Birthday Gifts

bday-candles

I am turing 40 in a week. I’ve never been one to fear aging. In the past I’ve used birthdays to inspire new life goals. When I turned 30 I ran the Twin Cities 10-mile. At 35 I decided to dump my meds to have a baby. The month I turned 32, my pain kicked in for the first time.

From that point on birthdays have also become a pain-a-versary of sorts. I have had this pain for 8 years, 2, 920 days. It has been a marathon I never imagined lasting this long. In some ways I’ve given my 30’s to this pain, and I really don’t want to give it another decade. Anxiety about it all has been blocking my view as I head over the hill.

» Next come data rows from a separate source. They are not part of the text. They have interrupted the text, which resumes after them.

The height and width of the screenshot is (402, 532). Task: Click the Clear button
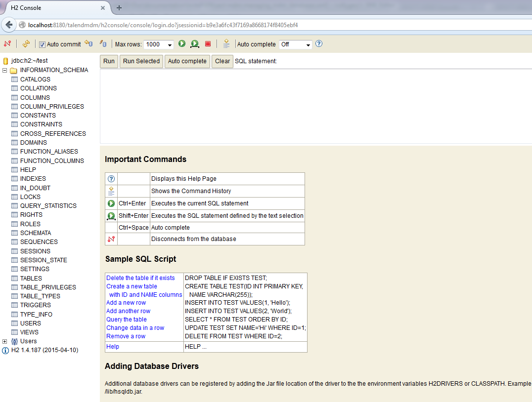tap(222, 61)
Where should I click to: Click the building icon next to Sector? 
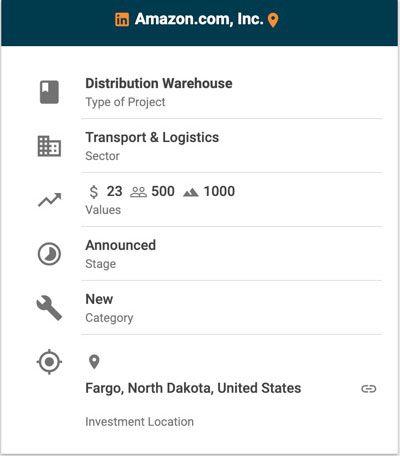click(49, 146)
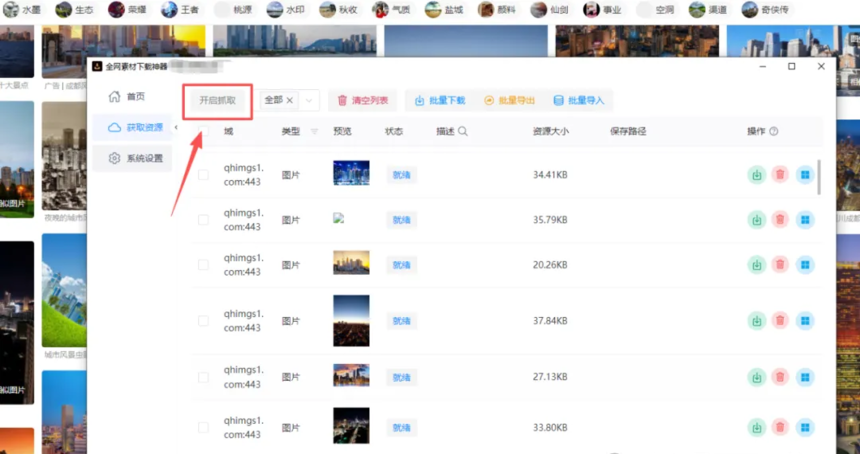Screen dimensions: 860x454
Task: Open 首页 in the sidebar
Action: click(134, 97)
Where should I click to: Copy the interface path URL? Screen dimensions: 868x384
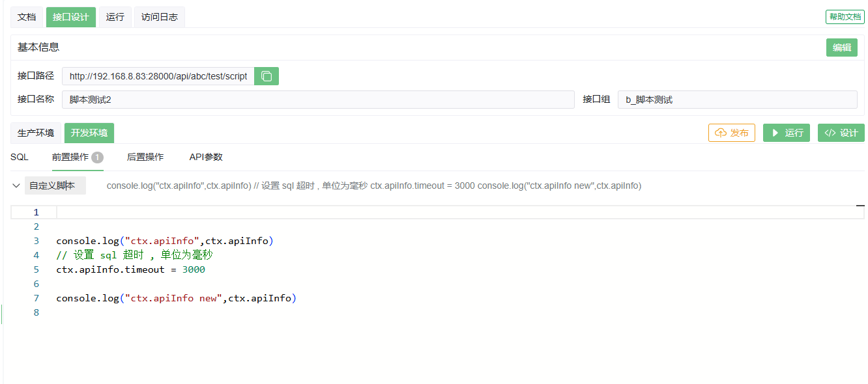point(266,76)
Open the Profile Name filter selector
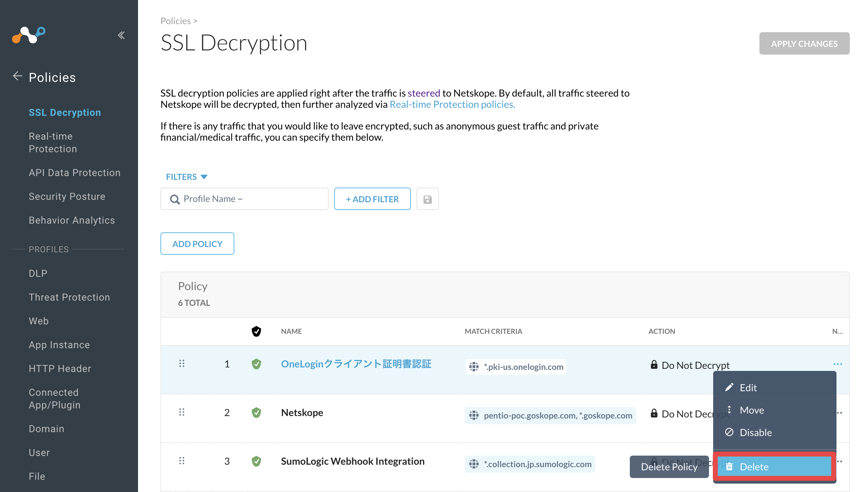 point(244,199)
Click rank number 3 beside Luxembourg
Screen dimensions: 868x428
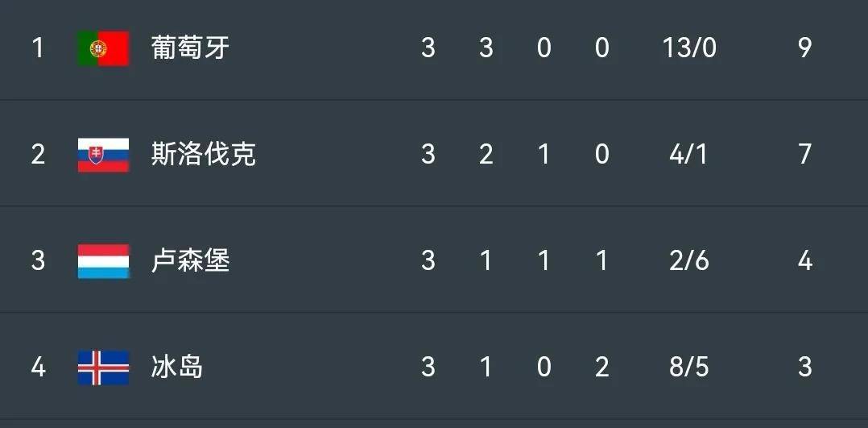[38, 261]
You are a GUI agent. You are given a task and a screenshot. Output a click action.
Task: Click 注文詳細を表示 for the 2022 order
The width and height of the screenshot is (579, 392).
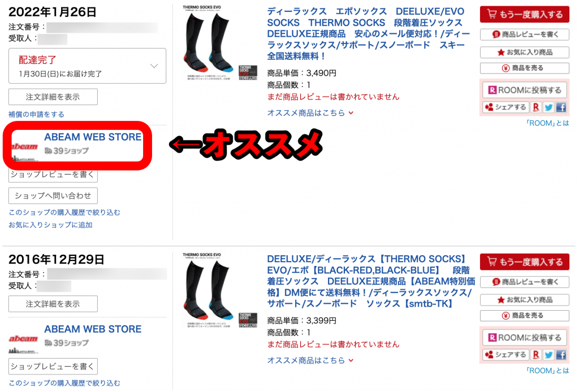pyautogui.click(x=53, y=97)
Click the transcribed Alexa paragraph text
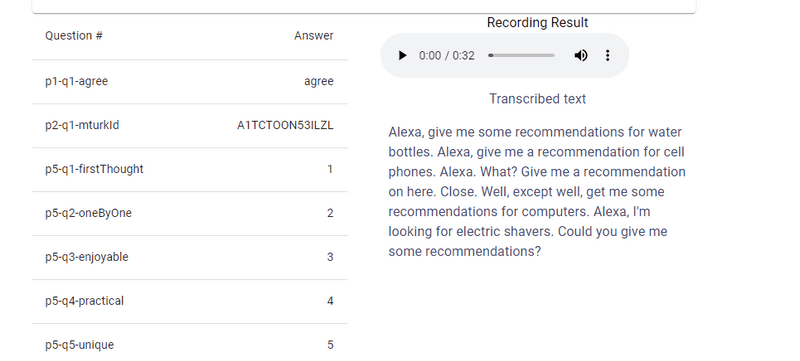The width and height of the screenshot is (800, 361). pyautogui.click(x=537, y=192)
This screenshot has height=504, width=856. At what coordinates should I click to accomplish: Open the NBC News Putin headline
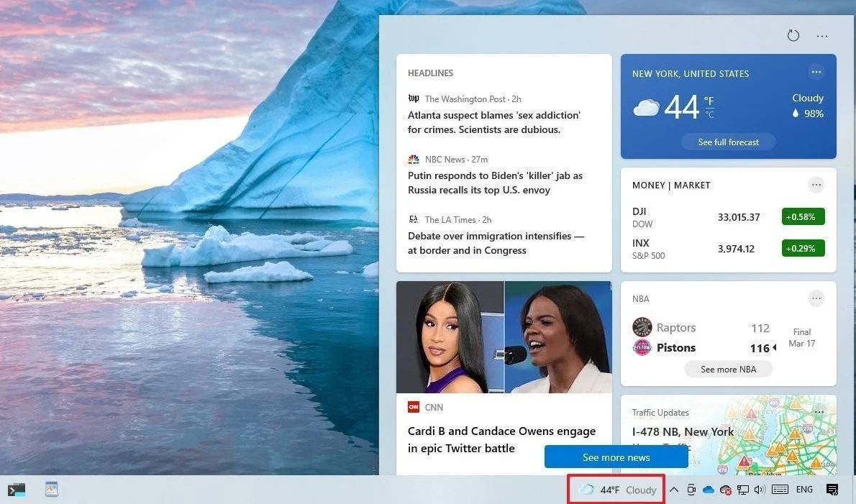point(495,183)
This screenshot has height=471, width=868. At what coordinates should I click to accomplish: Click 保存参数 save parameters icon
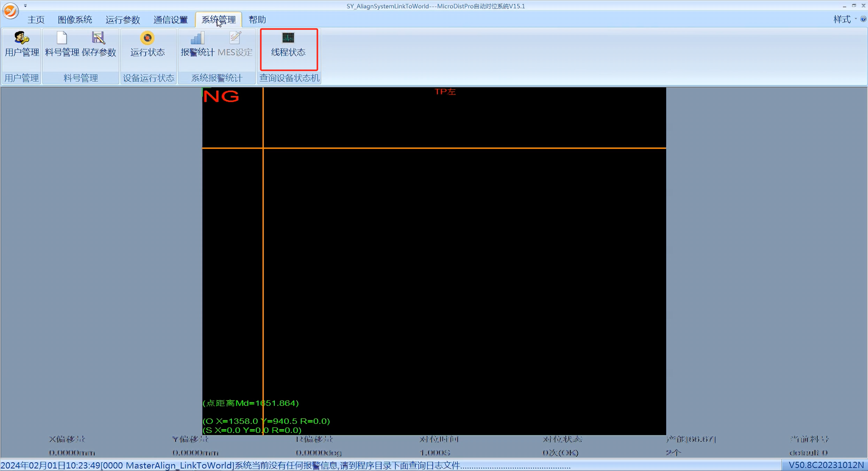point(98,45)
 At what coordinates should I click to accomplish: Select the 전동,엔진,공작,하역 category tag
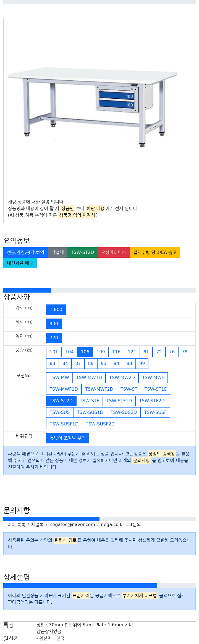coord(25,252)
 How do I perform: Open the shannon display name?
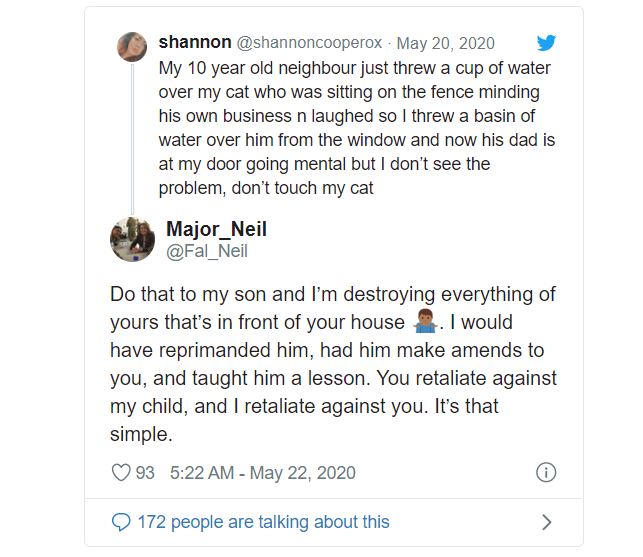(194, 42)
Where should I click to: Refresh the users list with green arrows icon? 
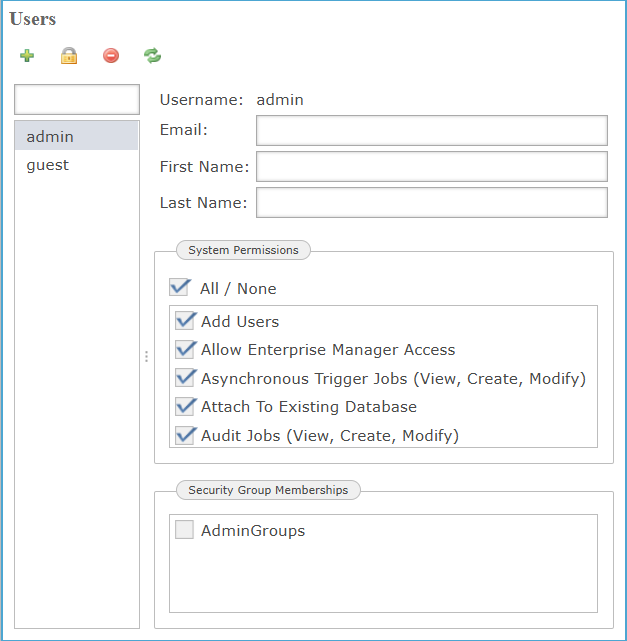click(x=152, y=56)
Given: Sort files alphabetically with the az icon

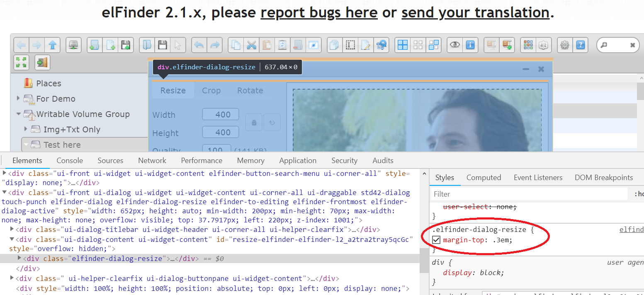Looking at the screenshot, I should tap(544, 45).
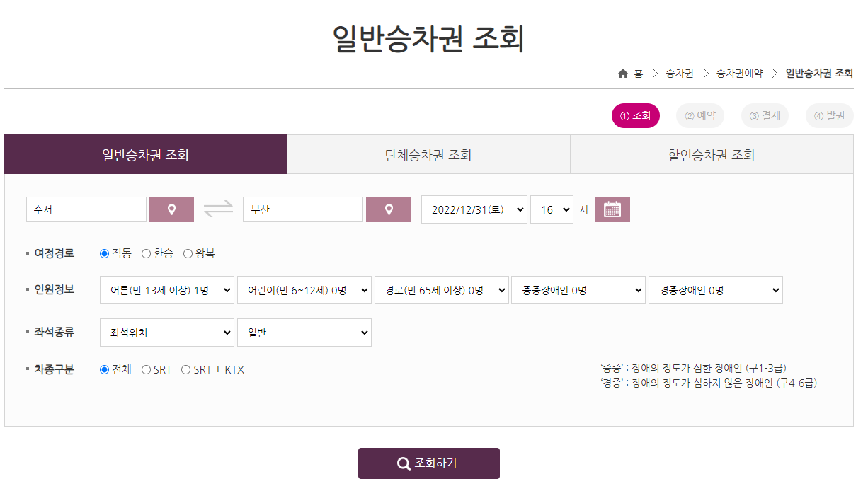Open the departure hour dropdown

click(552, 209)
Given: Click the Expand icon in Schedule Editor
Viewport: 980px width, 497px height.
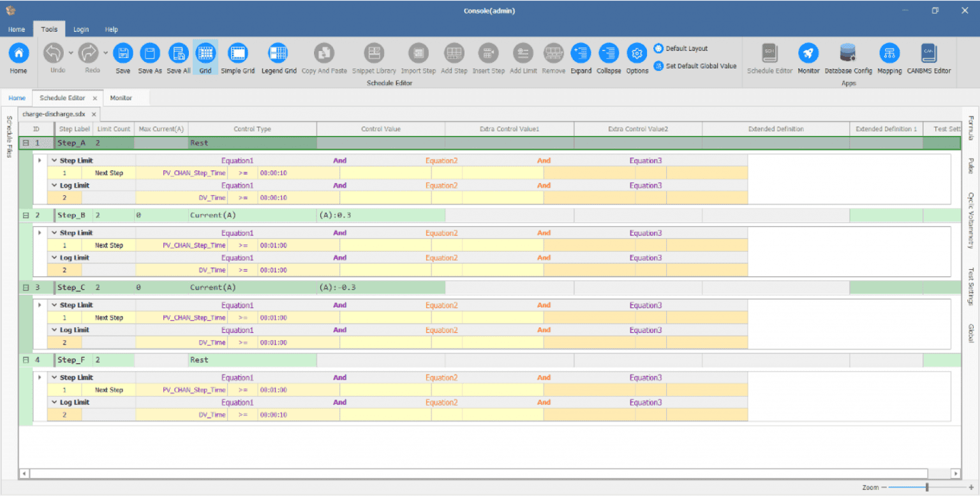Looking at the screenshot, I should point(581,57).
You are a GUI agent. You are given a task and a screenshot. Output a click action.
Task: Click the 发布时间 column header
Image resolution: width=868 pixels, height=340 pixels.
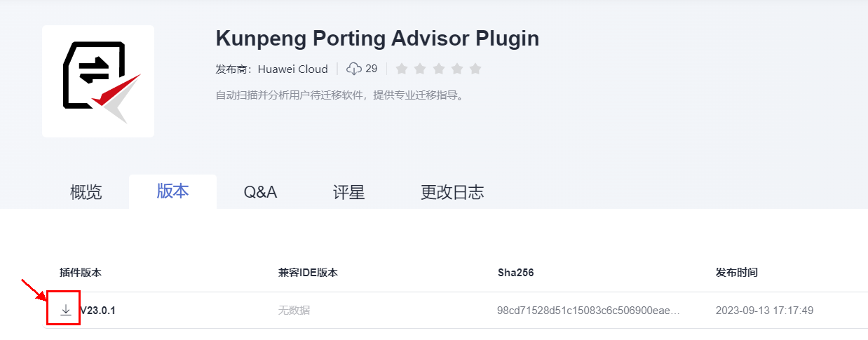[736, 272]
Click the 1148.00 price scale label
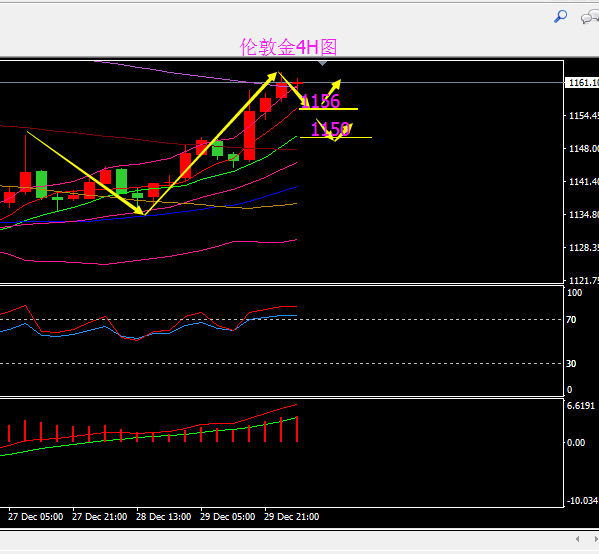The image size is (599, 554). (583, 149)
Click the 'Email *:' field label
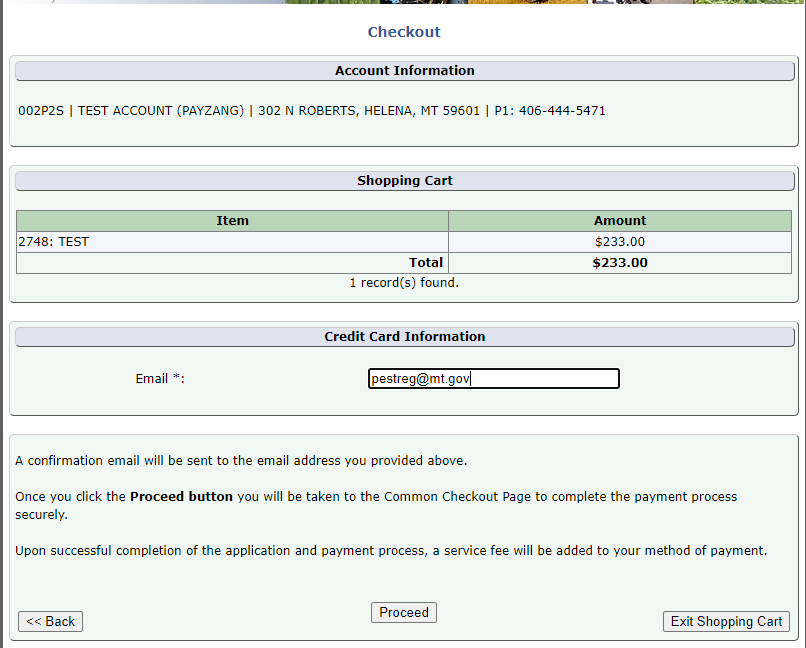Screen dimensions: 806x648 click(x=160, y=379)
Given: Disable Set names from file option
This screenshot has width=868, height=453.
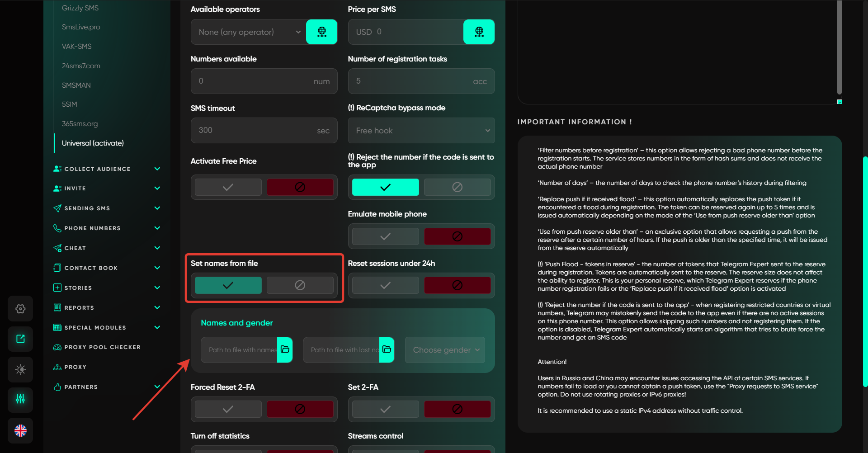Looking at the screenshot, I should (x=300, y=285).
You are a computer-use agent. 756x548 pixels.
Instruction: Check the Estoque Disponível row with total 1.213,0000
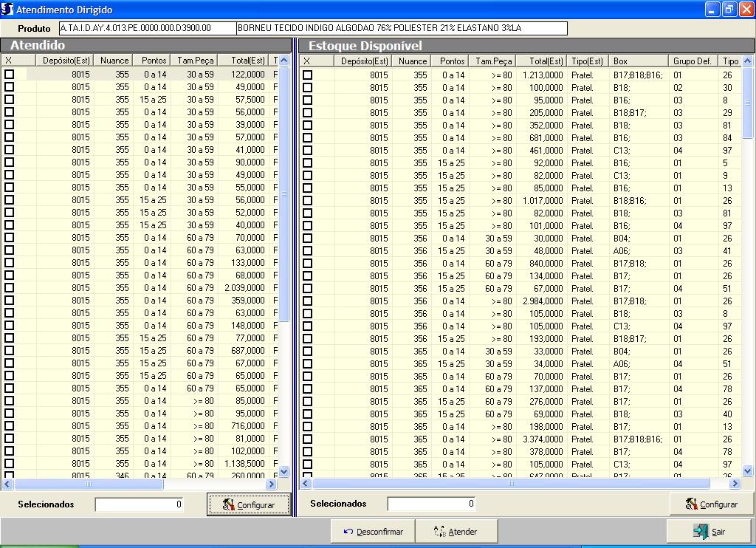pyautogui.click(x=307, y=75)
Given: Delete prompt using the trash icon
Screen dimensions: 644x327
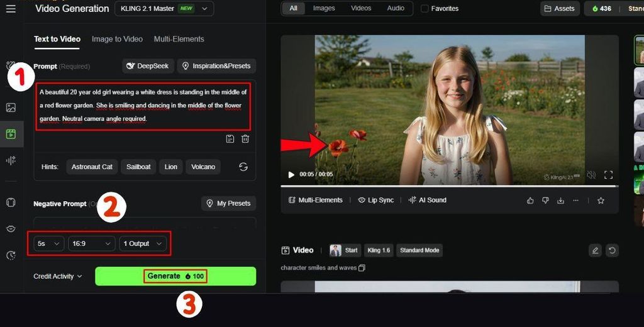Looking at the screenshot, I should [x=245, y=139].
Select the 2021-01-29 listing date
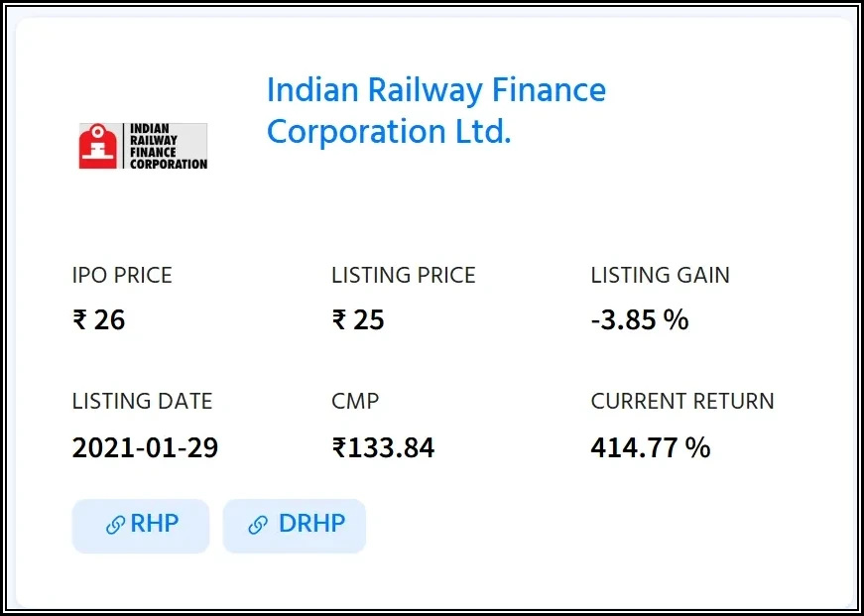Image resolution: width=864 pixels, height=616 pixels. click(145, 447)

Until today,when I had a moment in my car waiting out a stop light. I found myself thinking about a drive I made on a beautiful fall morning like today, heading to Duluth for my first year of college. 22 years ago, car packed to the gills with dorm room essentials, with everything in front of me. Throughout all of the exquisit excitement that day, I could have never imagined my life as it is today. I have a most incredible husband; two healthy, smart, inspiring little girls; friends and family who support me tirelessly; and work I’m passionate about. Basically I have everything that 18-year-old was hoping for, as I sped towards adulthood on that beautiful day in September.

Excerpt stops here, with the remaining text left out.